La perspective cognitive considère donc un peu le cerveau humain comme un ordinateur qui traite de différentes manières des informations pour obtenir des résultats variés, qui sont nos croyances et nos comportements, et tout ce qu’ils nous permettent d’accomplir.
Depuis les années cinquante, en parallèle à l’émergence des ordinateurs, l’explosion de l’intérêt pour ces nouvelles sciences confirme leur incroyable richesse d’explication dans des domaines aussi variés que la psychologie, la philosophie, la linguistique, l’anthropologie et, évidemment, l’informatique.
Le traitement de l’information selon la perspective cognitive
Comme l’illustre la figure précédente, tous nos comportements découlent de deux étapes: la perception d’informations dont l’environnement est la source, les stimuli, et leur traitement à travers les processus cognitifs.
Dans la seconde étape du traitement sont impliquées toutes les activités productrices de sens, tout ce que nous pouvons nommer et croyons comprendre, allant d’une équation mathématique jusqu’au soleil qui se lève sur l’horizon.

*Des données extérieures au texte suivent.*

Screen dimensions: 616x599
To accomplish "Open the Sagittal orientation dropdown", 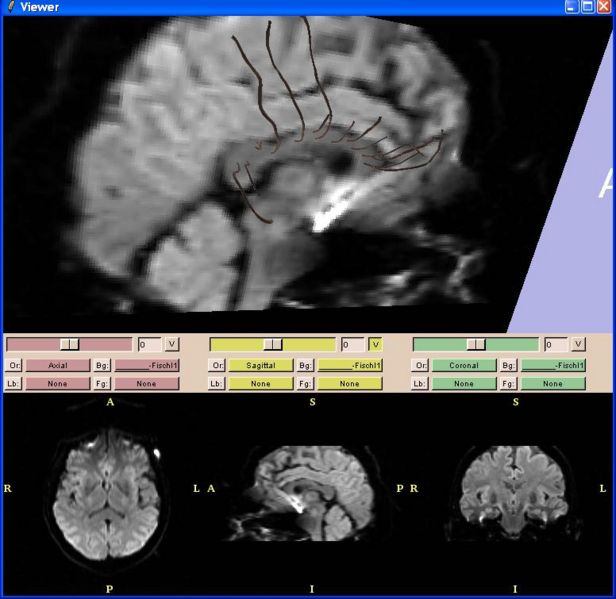I will (260, 366).
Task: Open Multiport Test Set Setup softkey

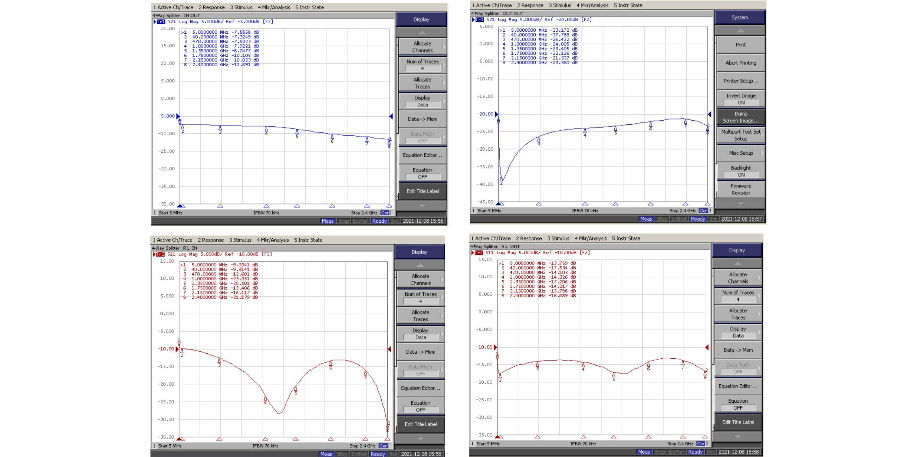Action: [739, 134]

C’est grâce à ce traitement des informations que nous parlons, pensons, concevons l’ensemble des phénomènes de notre existence, depuis les profondeurs de nous-mêmes jusqu’aux théories les plus abstraites.
La cognition correspond donc à tous les moyens par lesquels nous accumulons, élaborons et utilisons des informations pour donner du sens aux expériences du monde.
Il ne fait aucun doute que cette révolution cognitive continuera de nous surprendre.
Dans les années qui viennent, la compréhension de la pensée humaine modifiera en profondeur les mœurs auxquelles nous sommes habituées.
Il ne reste qu’à nous sensibiliser, pour que ces changements ne poursuivent pas l’arbitraire du capitalisme, avec son insatiable quête de profit, mais suivent plutôt un chemin éthique qui permettra à l’humanité de grandir.